_Activity_
Every line from the one with "Image resolution: width=1482" to the final line of the records should be printed exactly as it is, with pictures left out.

Saved data entries
· · ·

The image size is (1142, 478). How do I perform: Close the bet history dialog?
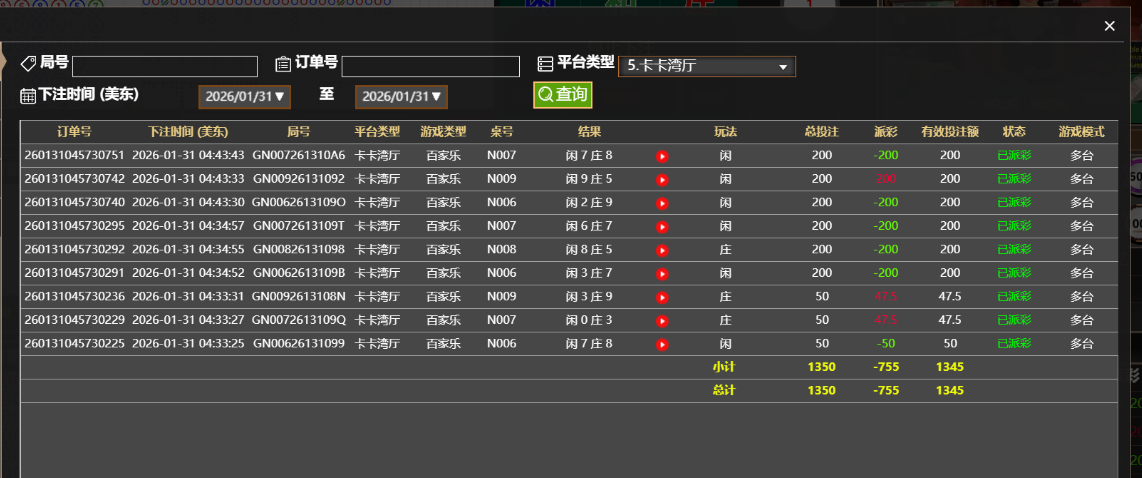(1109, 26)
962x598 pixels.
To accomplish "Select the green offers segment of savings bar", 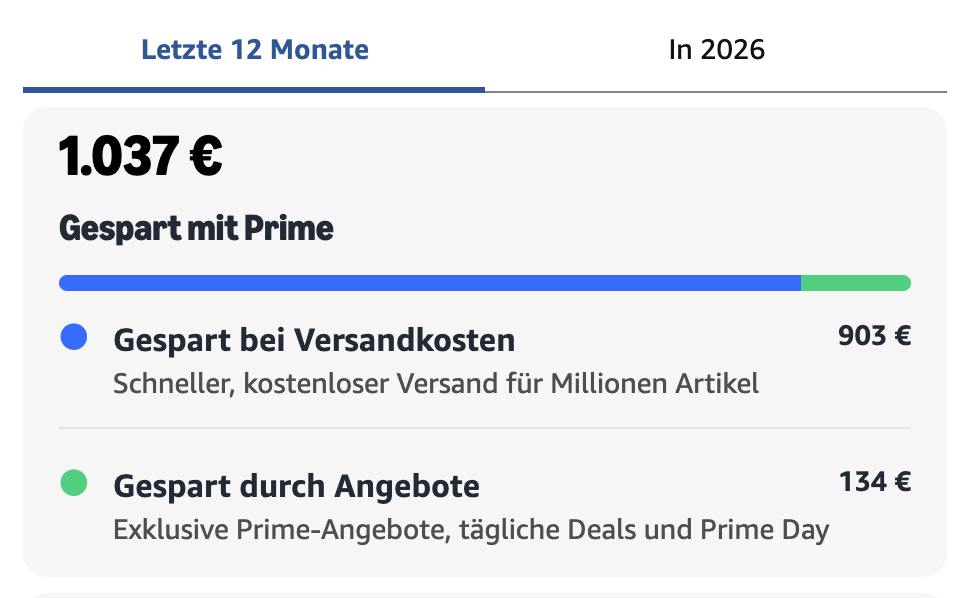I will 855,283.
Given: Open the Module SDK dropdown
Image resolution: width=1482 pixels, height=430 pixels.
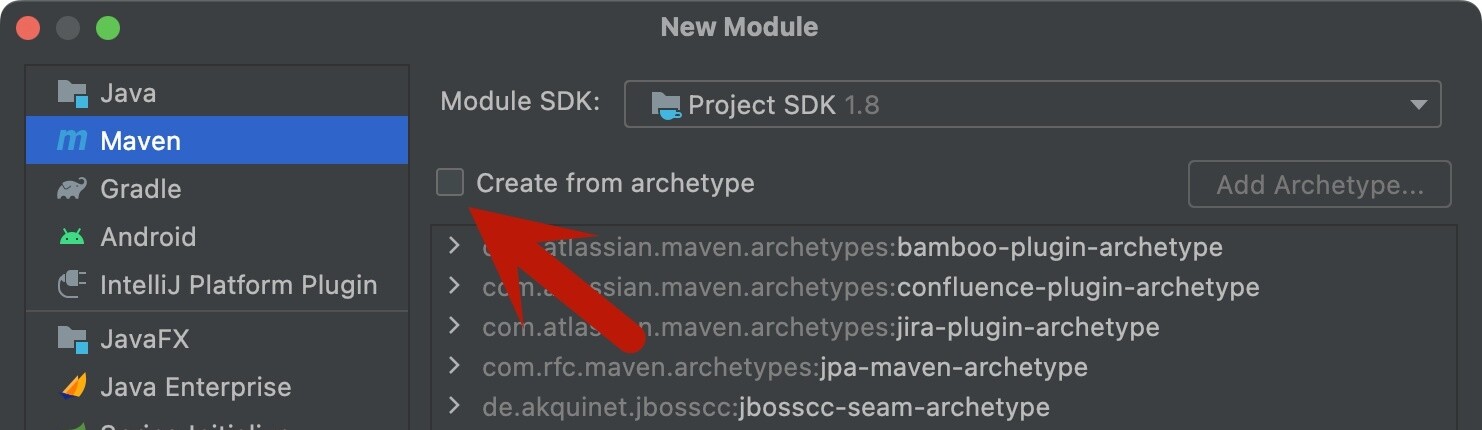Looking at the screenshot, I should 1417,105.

· · ·

_Solved problem_
Image resolution: width=1482 pixels, height=430 pixels.
Looking at the screenshot, I should 1417,105.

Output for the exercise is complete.